Just when I thought I was going to be in labour for all eternity I felt a strong pushing urge at the end of a long contraction, so I told her and let my body push. The second midwife was called and arrived with a student nurse very promptly, although I was unable to say hello and felt bad for not being in a position to offer a cup of tea! No-one warned me the hardest part about having a homebirth was dealing with the "hostess" urges! Soon after she arrived I felt a pushing urge again and then all the contractions became pushing ones, so we were officially in the second stage!
A few pushes later, about 20 minutes worth, the head crowned. The contraction had ended and I paused as I tore last time at this point, and frantically imagined my perineal tissues thinning to try to help them thin without breaking. With the next contraction Denna came flying out, screaming like mad! Seems she'd tried to breathe early so was filled with mucus. She calmed down after a few minutes of screaming, sneezing, and being held on her belly (hugging me), and we all got to say hello.
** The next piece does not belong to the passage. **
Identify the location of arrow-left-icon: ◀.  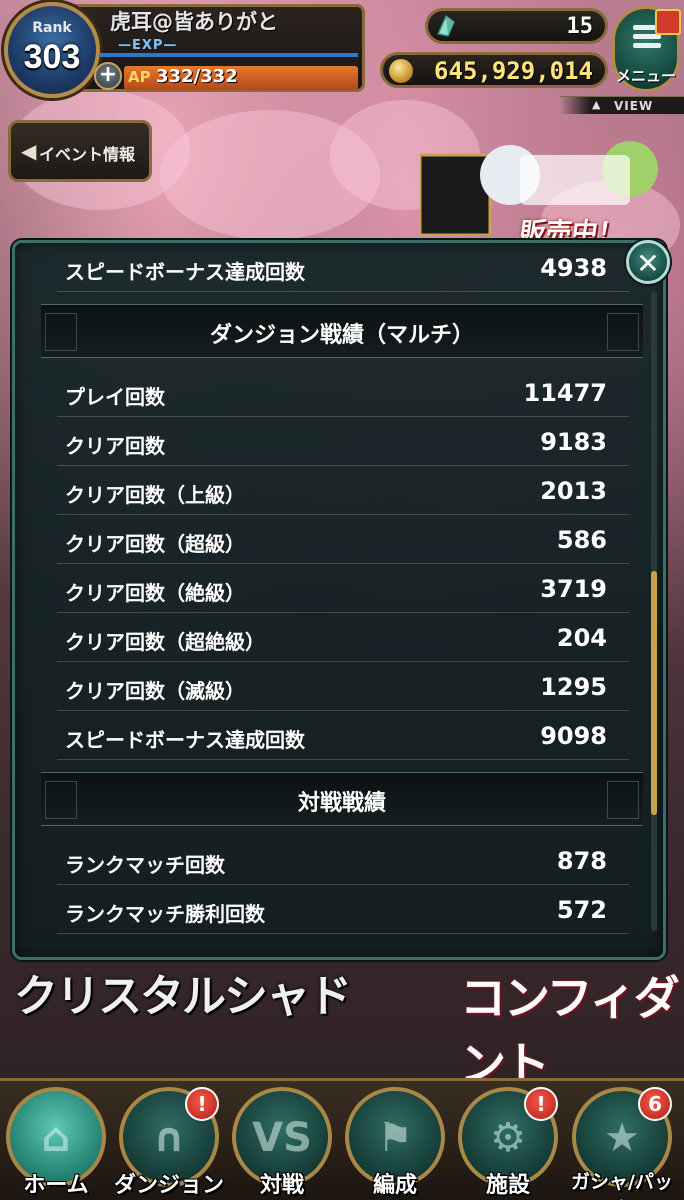
(29, 151).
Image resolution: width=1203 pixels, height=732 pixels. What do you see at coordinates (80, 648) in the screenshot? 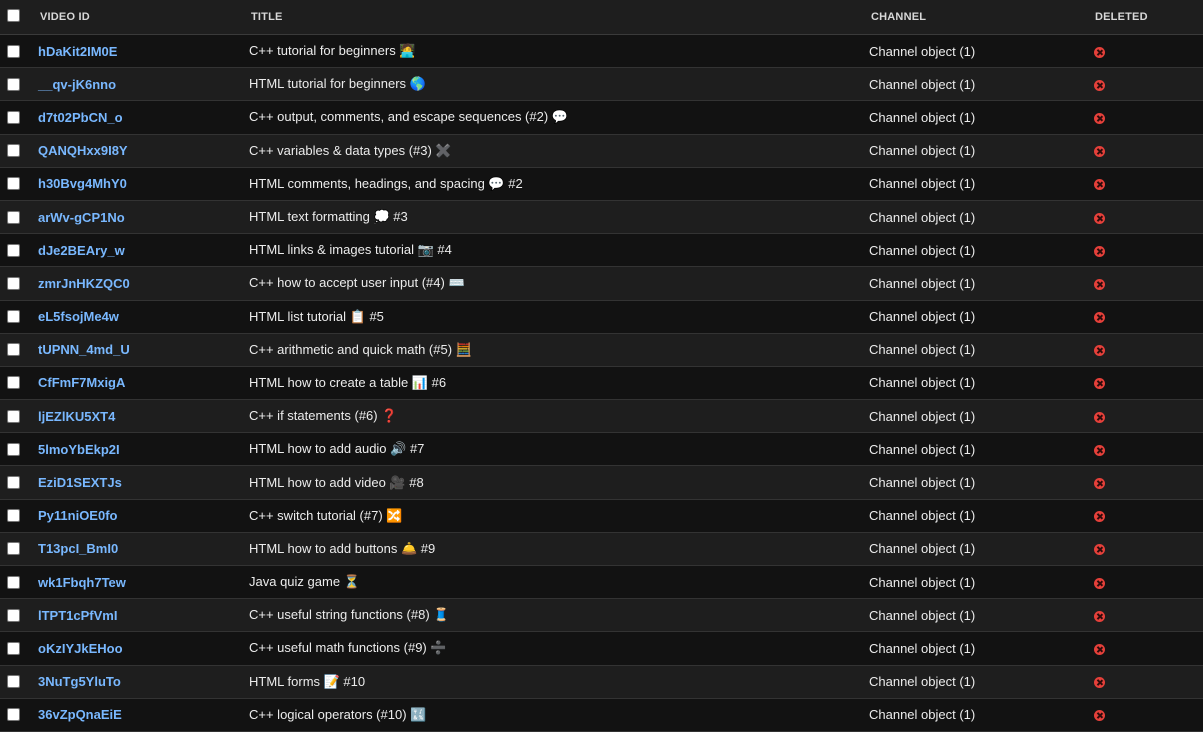
I see `video-id-link: oKzIYJkEHoo` at bounding box center [80, 648].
She arrived at 1.40pm, and weighed in at 8lbs 15oz.
I had a physiological third stage, with the placenta turning up about 40 minutes later, at the same time as Eli arrived home from his grandparents.
I couldn't believe how easy the whole thing was this time round. There was a bit of mess to deal with, but one load of washing dealt with that and nothing was ruined that mattered. And it was lovely to not have to worry about when to go into hospital as labour progressed, as I'm sure I would have been about 3 times before it really started as it was such a long build-up.
Another really good point about being at home was that it seemed to liberate Dave to take a different role from that which he took in hospital. Instead of just being right next to me the whole time and rubbing my back, he was buzzing round dealing with things, offering cups of tea, making toast, and his whole attitude was so relaxed as it was just a morning at home for him, it made me totally relaxed. He popped in and out in the early stages, leaving me when I was coping well, hanging round if he realised I needed someone to talk to. And he made a lovely sweet cup of tea just while I was in transition which was the best thing in the entire world and really helped me to stop worrying about what was happening and just remember how "normal" the whole process really is.
Now I understand how people can say they preferred labour to pregnancy, although personally I'd have to say I love them both. I feel very empowered and very pleased to have experienced labour "as nature intended" (apart from a tens machine!).
Trainee Breastfeeding Counsellor, Full time mum to Eli (Jun 99), Denna (Nov 02) & Adie (23rd July 05)
Jessica's third baby, Adie, was also born at home.